The next two articles examine the expansion of wine production in the second half of the nineteenth century and early years of the twentieth, focusing on the contributions of different groups of people involved in the industry. Chelsea Davis analyzes the role of “viticultural capitalists” — large-scale winegrowers, producers, and merchants — in restructuring the colonial wine industry in Australia and South Africa between the 1850s and 1880s. The entangled processes of mining speculation, wine production, and political power and the brand of settlers who relied on their privileges as white, British colonists to extract financial capital from mining and contribute to an industry that exploited racialized systems of labour and sought economic profit provide a useful starting point for further historical examination of racial capitalism in Britain’s winegrowing empire. Steve Stein examines the explosive development of the Argentine wine industry from the 1880s to the outbreak of the First World War, looking at the crucial role of immigrant and working-class consumers in making an industry. His article charts the role of several wineries that quickly created a model of industrial wine production, and it highlights the Spanish and Italian connections of the producers and the important role of the Argentine state.

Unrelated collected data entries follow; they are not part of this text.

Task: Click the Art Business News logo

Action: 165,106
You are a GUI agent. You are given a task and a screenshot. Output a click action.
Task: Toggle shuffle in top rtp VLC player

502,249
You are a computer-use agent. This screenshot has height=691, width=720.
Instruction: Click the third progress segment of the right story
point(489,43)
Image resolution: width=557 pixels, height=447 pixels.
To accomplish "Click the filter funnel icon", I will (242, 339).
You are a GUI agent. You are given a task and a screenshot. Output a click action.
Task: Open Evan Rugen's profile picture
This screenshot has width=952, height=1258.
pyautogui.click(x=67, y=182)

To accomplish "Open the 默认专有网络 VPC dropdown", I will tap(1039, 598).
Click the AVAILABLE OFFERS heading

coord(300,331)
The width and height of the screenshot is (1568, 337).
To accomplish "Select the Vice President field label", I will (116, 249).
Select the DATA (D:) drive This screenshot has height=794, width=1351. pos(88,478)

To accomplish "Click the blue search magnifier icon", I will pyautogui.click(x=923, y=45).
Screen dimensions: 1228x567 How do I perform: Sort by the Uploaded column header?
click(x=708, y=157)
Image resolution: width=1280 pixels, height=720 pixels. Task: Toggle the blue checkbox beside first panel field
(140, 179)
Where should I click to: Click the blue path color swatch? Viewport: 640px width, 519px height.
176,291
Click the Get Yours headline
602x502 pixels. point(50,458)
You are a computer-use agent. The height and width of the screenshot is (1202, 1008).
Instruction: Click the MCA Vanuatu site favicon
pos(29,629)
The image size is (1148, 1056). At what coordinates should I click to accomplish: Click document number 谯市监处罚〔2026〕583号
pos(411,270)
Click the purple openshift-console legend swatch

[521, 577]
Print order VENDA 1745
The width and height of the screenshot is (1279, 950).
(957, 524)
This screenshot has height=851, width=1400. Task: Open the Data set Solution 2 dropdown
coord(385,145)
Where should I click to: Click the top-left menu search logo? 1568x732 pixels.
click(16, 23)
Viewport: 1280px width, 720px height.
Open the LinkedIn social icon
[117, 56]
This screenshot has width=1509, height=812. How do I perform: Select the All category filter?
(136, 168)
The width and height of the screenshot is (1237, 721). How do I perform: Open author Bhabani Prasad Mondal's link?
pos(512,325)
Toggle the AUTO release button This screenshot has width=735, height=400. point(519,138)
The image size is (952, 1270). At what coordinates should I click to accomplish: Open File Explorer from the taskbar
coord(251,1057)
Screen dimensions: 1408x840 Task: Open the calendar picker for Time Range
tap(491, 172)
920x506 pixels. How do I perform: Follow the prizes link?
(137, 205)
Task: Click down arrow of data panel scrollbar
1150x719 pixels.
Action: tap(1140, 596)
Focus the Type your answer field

The last two articles bring us into the second half of the twentieth century and address the role of the local, regional, and provincial and state governments in encouraging the production and consumption of wine. Kathleen Brosnan explores responses to urban sprawl in two major North American wine regions: the Napa Valley in California and the Niagara Peninsula in Ontario. Governments in both places enacted legislation that was both progressive and conservative, reflecting a modern ethos celebrating environment and lifestyle while ensconced in traditional images of the “rural idyll.” Marie-Joelle Duchesne analyzes the role of the Quebec state in the promotion of wine consumption in the 1970s and 1980s. Wine was popularized as both a newly accessible consumer product and a hedonistic commodity, thus targeting a homogenized middle-class market that came to represent Quebec’s overall savoir-boire. This shift not only helped popularize the French gastronomical discourse of civility but did so in a sociopolitical context marked by cultural and linguistic revindications by injecting the object of wine with cultural and economic symbolism.